Хозяин вышел встречать. Хозяйка на крыльце. Людмила с малышами.

— Нашим мадоннам мало одного младенца! — шепнул Никита Анатолию.

Малыши, ликуя, откликаясь на все мелькающее, движущееся, живущее, рвались из коляски, гремели погремушками.

Людмила, радуясь резвости детей, уговаривала Машу и Сашу ласково и нежно, надеясь освободиться хоть на миг.
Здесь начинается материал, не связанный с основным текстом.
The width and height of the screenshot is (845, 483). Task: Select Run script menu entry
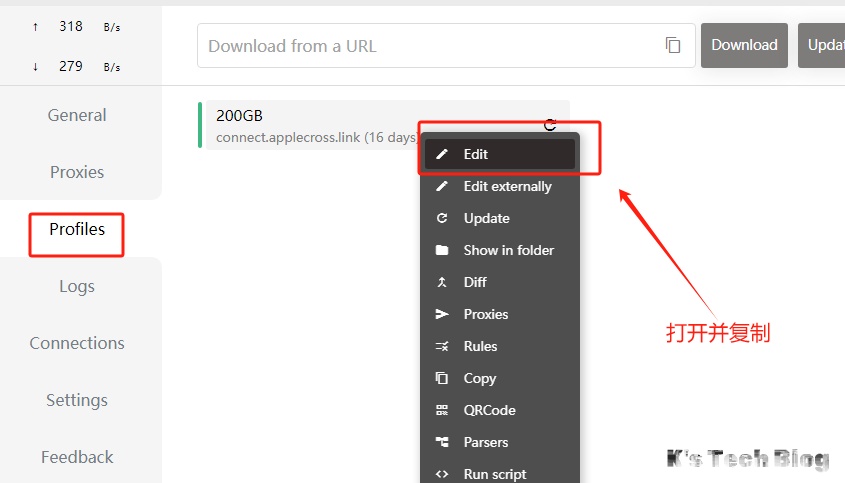[494, 474]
Свекруха следила за ней неодобрительно; в душе Евдокии Сергеевны навсегда сохранились дни материнства — безраздельное, ничем не возместимое счастье.

Людмила откатила коляску в самый дальний угол сада, где сохранились с незапамятных времен любисток, барвинок и рута мята. Утомленные собственным непокоем младенцы уснули — блаженный, благодатный для всех час умиротворения.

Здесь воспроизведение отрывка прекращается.